I’m not entirely sure what I think about this type of thing. I am currently letting the aforementioned adviser drift out of my program in part because his idea of what my comprehensive exams should be is centered around this idea of the public academic; it isn’t about knowing the background of the field or the current events, but also about expressing a blatantly political opinion on the topic. He would argue that studying policy requires us to take a stand.

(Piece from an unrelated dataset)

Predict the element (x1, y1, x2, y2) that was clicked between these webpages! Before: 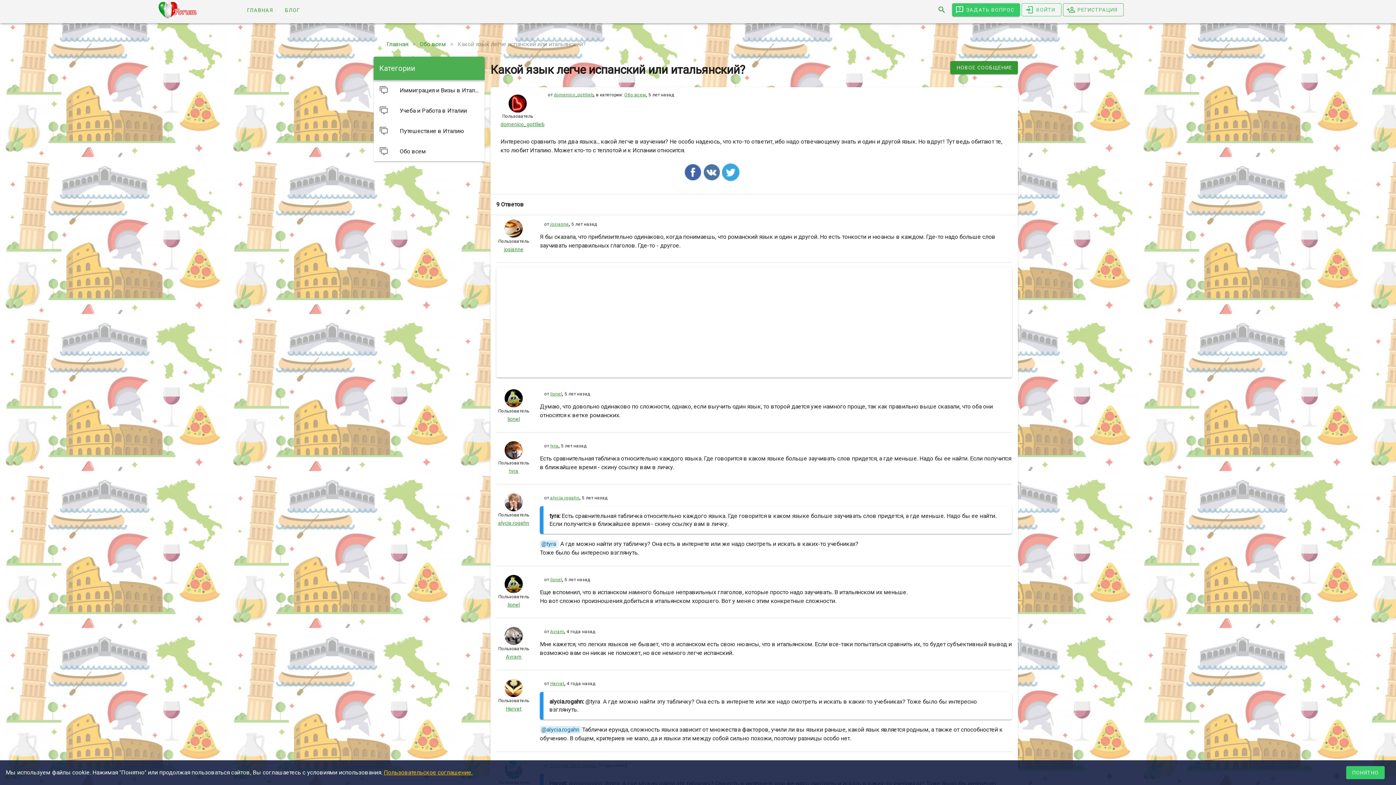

Now, I am well aware of the fact that we all have biases that impact our work. My libertarian leanings are what got me interested in school choice. My atheism drives me toward an interest in the role religion is playing in public schools. But neither of these interests are in an activist way; I’m not, for example, trying to say that religion should have no roles in schools. I don’t know clearly what role it plays now and whether that is good, harmful, or something in between. My instinct says that it is a bad thing (religion discourages critical thinking), but that the issue is confounded by interactions with other things. But if I were to find something different I could accept that I was wrong about that and move on. And in neither case do I intend to “take up arms” and try to change the world. If someone else wants to take my research and do that, great, but not me.
More importantly, I don’t see the role of a scholar as being compatible with that of an activist. Activists, even think thanks that claim to do real research, start from a conclusion and then find evidence to support it. A scholar starts from a question and then follows the evidence where it leads. Sometimes that isn’t where they thought it would lead and that may require digging deeper to understand what happened. (After all, the scientific process generally starts with a hypothesis that you then test.)

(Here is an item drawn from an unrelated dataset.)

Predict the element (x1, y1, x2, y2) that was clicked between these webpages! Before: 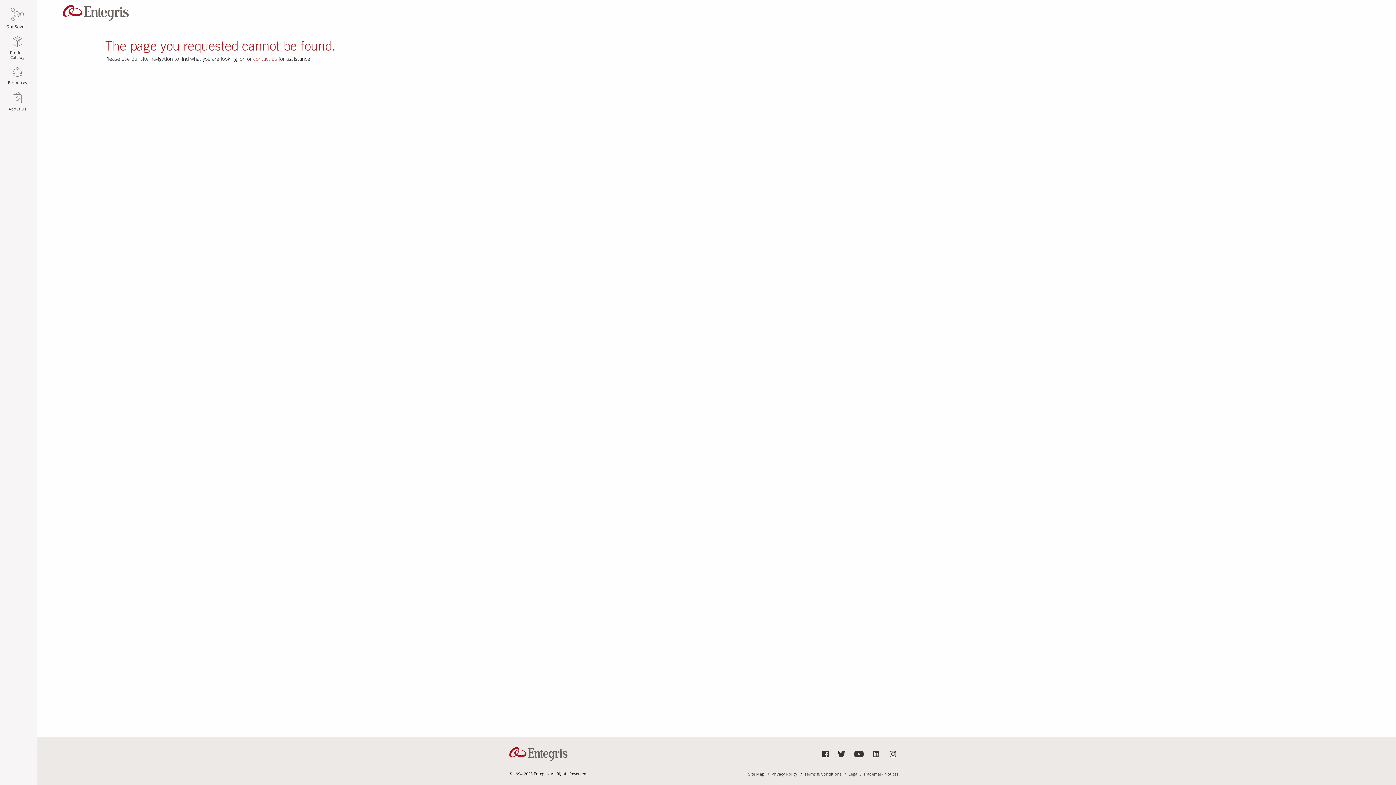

Then the question to me shifts to the difference between an activist scholar and a public academic. My original adviser is an activist scholar. He has causes he is fighting for and against. But is that different from a public academic? Is a public academic just a more mild version wherein the public activities are less confrontational but still partisan? My mentor turns down news interviews but has testified on research issues before both the legislature and state board. Is he a public academic?
But is this all just naive on my part? Research can be twisted and it is inevitable that, if I study anything contemporary, someone somewhere will take mine and use it to prove something I disagree with. Is being a public academic more about being aware of these happenings and responding?